**Goal of the exercise**:
With the pictures left out, set down the line containing "569x320 pixels. At" and each line after it to the end of the material, exactly as written.

───── Records for the task ─────

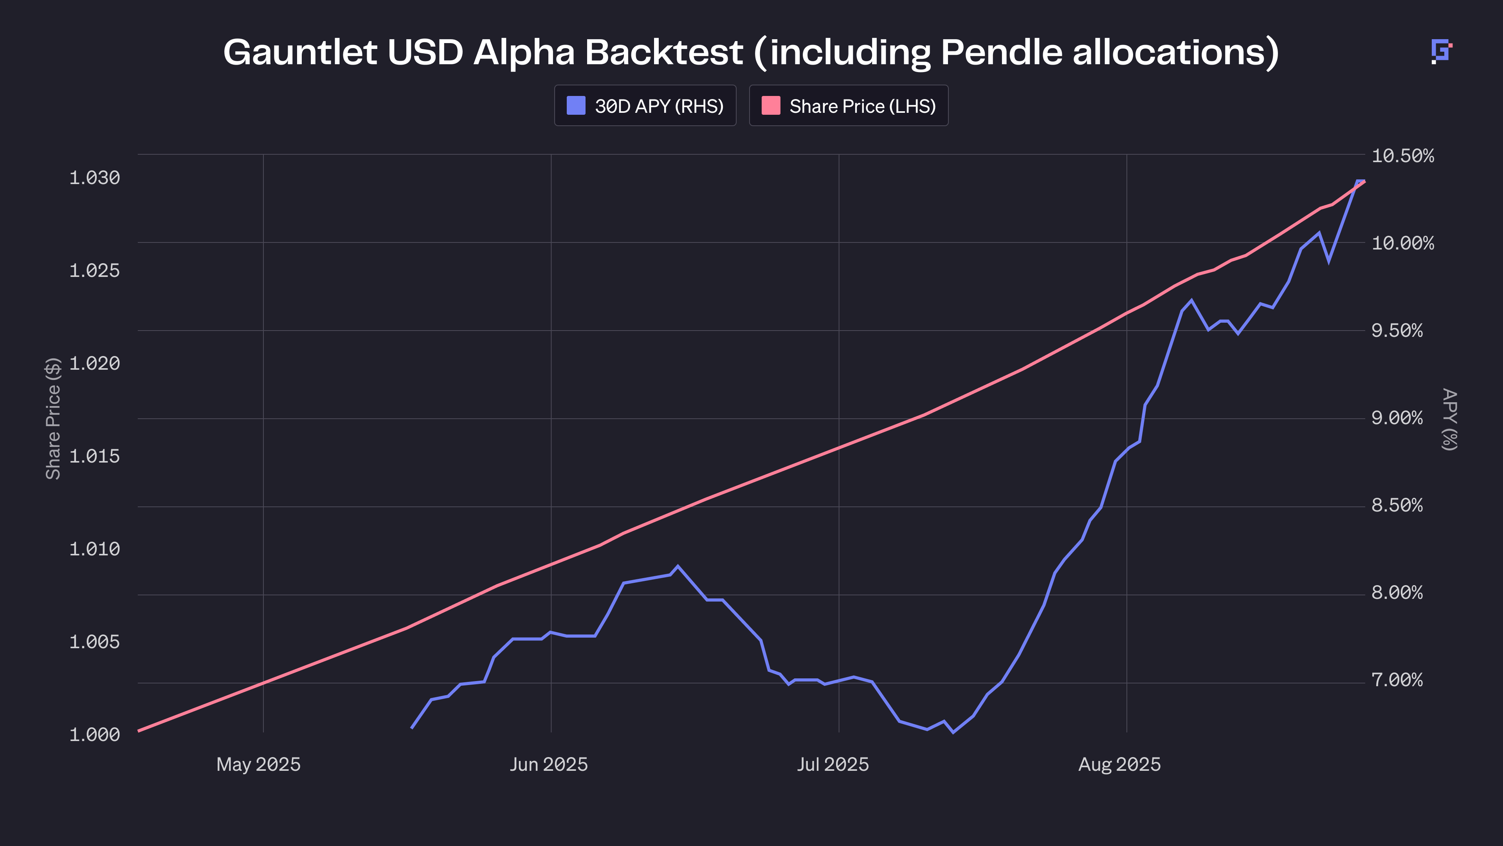Click the 1.005 share price tick label
1503x846 pixels.
95,642
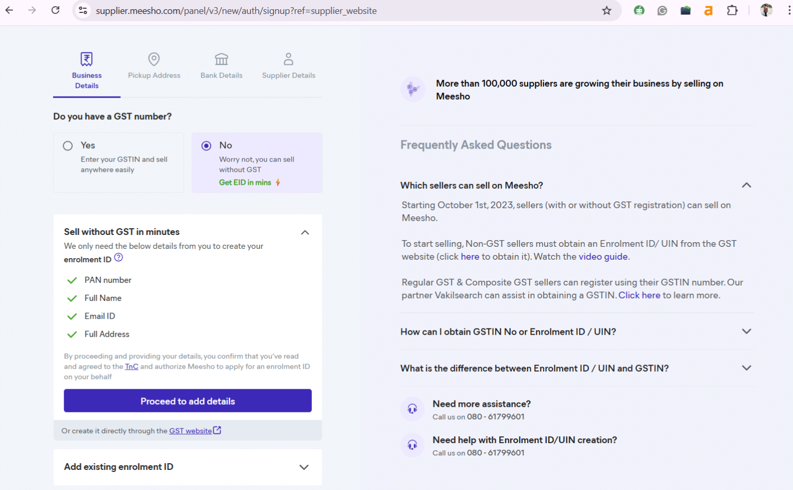Collapse Which sellers can sell FAQ
The height and width of the screenshot is (490, 793).
[x=746, y=185]
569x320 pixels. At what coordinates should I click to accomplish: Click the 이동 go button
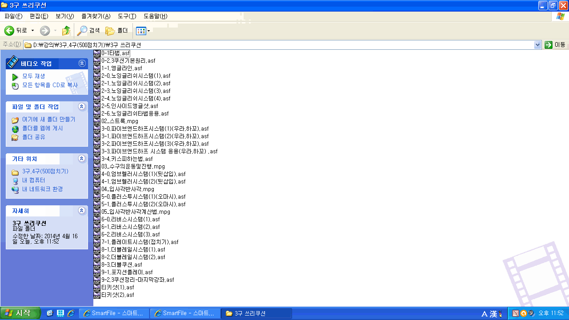click(555, 45)
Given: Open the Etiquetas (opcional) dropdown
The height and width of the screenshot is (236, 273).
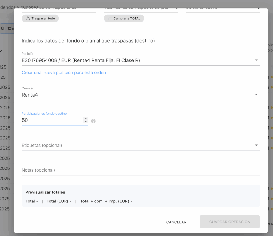Looking at the screenshot, I should click(x=256, y=145).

─────

**Solution to this exercise**:
569x320 pixels. At what coordinates should I click to accomplish: Click the 이동 go button
click(555, 45)
Given: Open the Etiquetas (opcional) dropdown
The height and width of the screenshot is (236, 273).
Looking at the screenshot, I should click(x=256, y=145).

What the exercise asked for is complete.